*** Opening of Extracted information ***

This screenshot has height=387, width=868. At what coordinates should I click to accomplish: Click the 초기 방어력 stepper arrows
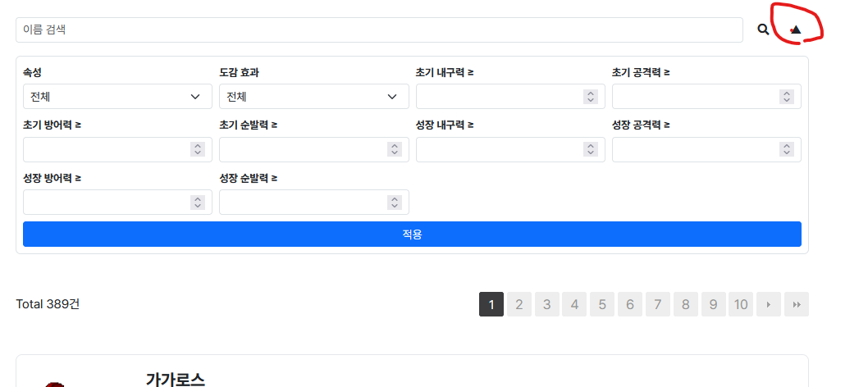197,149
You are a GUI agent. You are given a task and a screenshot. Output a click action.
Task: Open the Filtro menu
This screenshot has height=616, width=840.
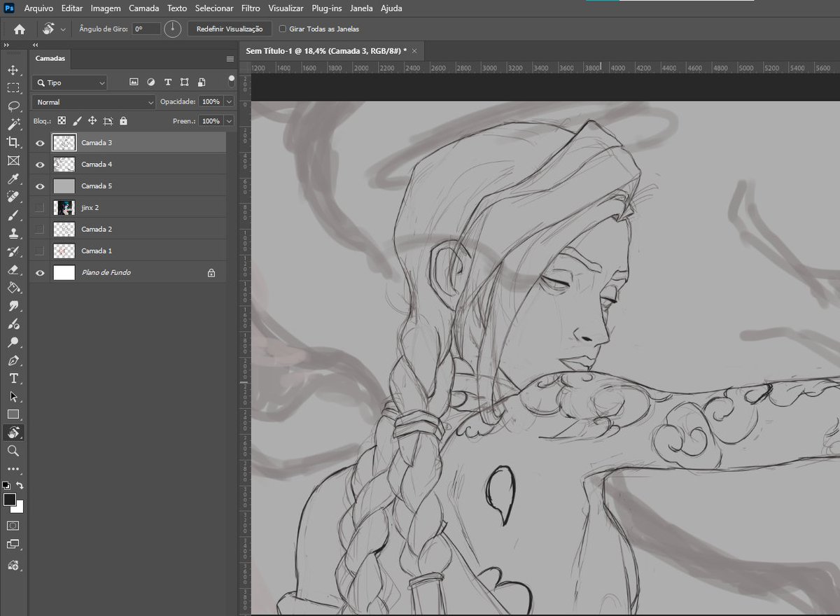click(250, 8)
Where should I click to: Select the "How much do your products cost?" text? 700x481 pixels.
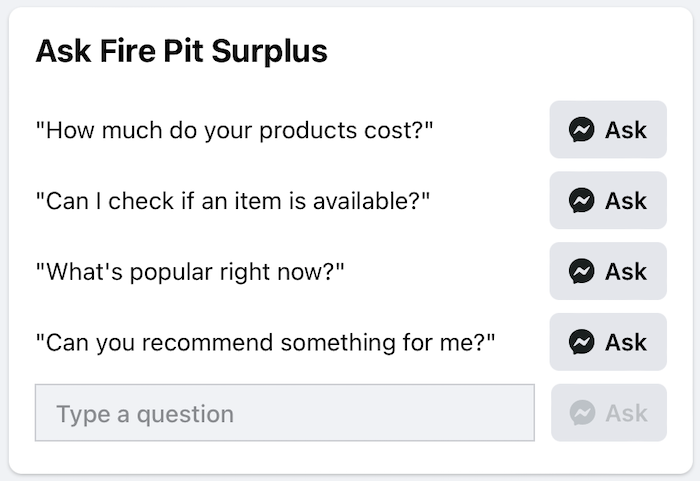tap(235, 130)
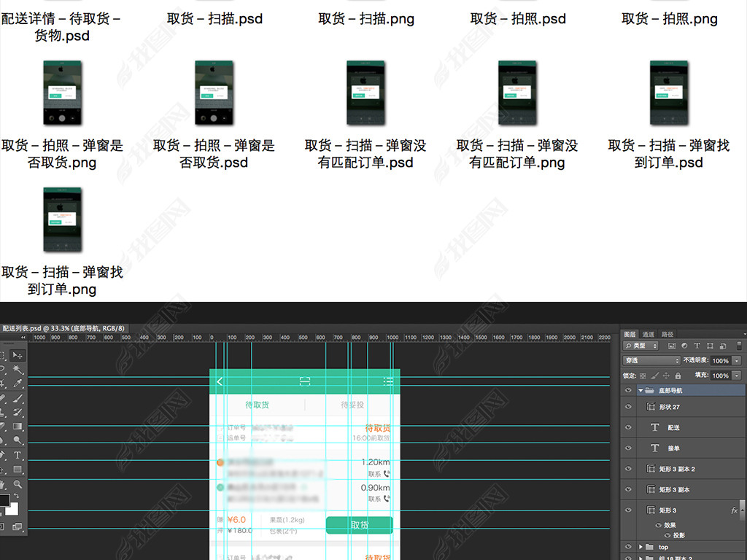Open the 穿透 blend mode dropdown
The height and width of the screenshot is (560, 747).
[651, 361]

*** Close of Extracted information ***

In the answer, the lines from the one containing "Task: Open the Filtro menu" to the end of the records above must be written out exactly, both ends included; the pictures must not appear.

Task: Open the Filtro menu
This screenshot has height=616, width=840.
click(250, 8)
Where should I click to: Select the "How much do your products cost?" text? 700x481 pixels.
tap(235, 130)
Open the 穿透 blend mode dropdown
The height and width of the screenshot is (560, 747).
[651, 361]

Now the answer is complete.